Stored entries
□ □ □ □

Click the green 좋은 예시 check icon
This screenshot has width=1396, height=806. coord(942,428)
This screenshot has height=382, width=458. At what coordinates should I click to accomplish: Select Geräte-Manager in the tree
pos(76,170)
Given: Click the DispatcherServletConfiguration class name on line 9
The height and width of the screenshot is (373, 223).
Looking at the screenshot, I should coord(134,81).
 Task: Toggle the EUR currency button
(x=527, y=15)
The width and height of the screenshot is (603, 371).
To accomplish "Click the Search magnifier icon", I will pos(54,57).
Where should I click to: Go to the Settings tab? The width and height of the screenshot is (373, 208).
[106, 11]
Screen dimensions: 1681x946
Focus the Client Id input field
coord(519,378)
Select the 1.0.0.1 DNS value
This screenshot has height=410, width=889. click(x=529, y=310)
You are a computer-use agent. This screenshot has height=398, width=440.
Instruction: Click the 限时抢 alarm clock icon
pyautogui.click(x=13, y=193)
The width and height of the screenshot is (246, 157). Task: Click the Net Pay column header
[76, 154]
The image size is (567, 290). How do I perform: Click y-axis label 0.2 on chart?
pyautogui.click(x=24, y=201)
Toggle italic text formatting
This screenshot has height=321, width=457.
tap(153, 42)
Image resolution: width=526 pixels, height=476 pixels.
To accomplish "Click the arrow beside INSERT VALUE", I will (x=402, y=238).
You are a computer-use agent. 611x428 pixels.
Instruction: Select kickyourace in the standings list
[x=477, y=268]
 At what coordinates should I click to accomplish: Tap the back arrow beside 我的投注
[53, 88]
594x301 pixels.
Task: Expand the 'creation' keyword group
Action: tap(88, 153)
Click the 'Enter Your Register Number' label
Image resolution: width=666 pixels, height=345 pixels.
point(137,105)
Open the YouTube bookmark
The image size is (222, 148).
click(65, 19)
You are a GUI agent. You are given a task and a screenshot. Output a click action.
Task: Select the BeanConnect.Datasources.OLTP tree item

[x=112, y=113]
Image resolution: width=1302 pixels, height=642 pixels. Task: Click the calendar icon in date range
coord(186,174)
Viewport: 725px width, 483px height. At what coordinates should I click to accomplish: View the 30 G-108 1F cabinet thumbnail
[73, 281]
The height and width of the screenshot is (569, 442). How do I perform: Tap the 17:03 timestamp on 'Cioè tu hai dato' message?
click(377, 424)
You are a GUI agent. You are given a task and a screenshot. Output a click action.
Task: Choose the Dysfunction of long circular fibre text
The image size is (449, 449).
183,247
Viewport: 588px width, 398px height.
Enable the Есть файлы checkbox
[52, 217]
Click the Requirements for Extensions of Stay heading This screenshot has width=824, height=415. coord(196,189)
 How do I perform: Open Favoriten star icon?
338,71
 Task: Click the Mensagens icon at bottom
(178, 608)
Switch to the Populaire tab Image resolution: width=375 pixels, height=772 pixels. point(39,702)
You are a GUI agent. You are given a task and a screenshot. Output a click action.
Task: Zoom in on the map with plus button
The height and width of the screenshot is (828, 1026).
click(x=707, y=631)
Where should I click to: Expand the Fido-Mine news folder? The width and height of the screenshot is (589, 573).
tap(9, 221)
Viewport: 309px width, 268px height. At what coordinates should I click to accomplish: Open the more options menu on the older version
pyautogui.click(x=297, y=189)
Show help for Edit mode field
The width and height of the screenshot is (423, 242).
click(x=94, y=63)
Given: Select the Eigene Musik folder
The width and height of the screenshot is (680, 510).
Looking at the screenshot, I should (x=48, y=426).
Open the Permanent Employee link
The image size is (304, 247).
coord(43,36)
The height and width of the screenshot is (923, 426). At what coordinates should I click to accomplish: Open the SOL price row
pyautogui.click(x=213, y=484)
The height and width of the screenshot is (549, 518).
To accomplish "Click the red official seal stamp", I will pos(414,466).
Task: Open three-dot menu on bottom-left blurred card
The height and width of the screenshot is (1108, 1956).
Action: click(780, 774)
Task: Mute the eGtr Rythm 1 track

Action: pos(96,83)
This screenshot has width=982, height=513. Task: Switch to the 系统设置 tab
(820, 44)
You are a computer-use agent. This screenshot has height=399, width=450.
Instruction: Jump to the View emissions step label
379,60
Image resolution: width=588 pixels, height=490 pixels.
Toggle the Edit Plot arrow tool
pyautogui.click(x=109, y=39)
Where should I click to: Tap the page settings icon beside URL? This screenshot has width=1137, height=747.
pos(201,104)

□ □ □ □

— EXERCISE —
Starting at the line that contains "Where should I click to: Tap" and ending at the last line of the data, repeat each line exactly; include nothing else.

— ANSWER TO THE EXERCISE —
Where should I click to: Tap the page settings icon beside URL? This screenshot has width=1137, height=747.
pos(201,104)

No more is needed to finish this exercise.